The U.S. Agency for International Development (USAID) has announced support for a research in Morocco on the integration of solar energy microgrid into ‘smart buildings’ in partnership with National Instruments.
The Moroccan solar energy research is among the 49 final projects selected by the USAID Global Development Lab from over 650 worldwide scientific proposals.
The selected research projects will be funded through the Partnerships for Enhanced Engagement in Research (PEER.) The solar microgrid system is designed to operate in two modes; Grid-Interactive and Islanded mode. In grid-interactive mode the battery system operates in parallel with the PV system.
The PV system operates normally as a typical grid-tied solar PV system. During peak sun hours of the day, the battery system is less active, but when the PV system is not utilizing the majority of the inverter capacity (i.e. at night) it is able to actively participate in fast response frequency regulation.
The control system is designed to always prioritize the use of the inverter capacity for the solar PV generation first, then the remainder is utilized for frequency regulation participation.
The system adjusts automatically from a grid-tied current source to an islanded voltage source in a few cycles. The PV system will continue to produce electricity as long as there is sufficient sunlight to generate and sufficient load or battery capacity to absorb it.
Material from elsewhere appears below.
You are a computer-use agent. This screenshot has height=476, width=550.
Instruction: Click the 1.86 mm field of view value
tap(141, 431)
The integration of this technology in smart buildings is the goal of the research in Morocco supported by the USAID. According to the findings of experts, the energy consumption for buildings accounts for 40 pc of the energy used worldwide.
It has become a widely-accepted fact that measures and changes in the building modus operandi can yield substantial energy savings minimizing the buildings’ carbon footprint.
Moreover, buildings in the near future should be able to produce the amount of energy they consume, i.e., become zero or nearly zero energy buildings (ZEBs). This is a mandatory requirement based on the fact that by 31 December 2020, all new buildings shall be nearly zero-energy consumption buildings. New buildings operated or owned by public authorities shall comply with the same criteria by 31 December 2018.
Integrating solar microgrids in smart buildings offers optimized energy efficiency. USAID says it is committed to support the development of renewable energies and low-emission economies around the world.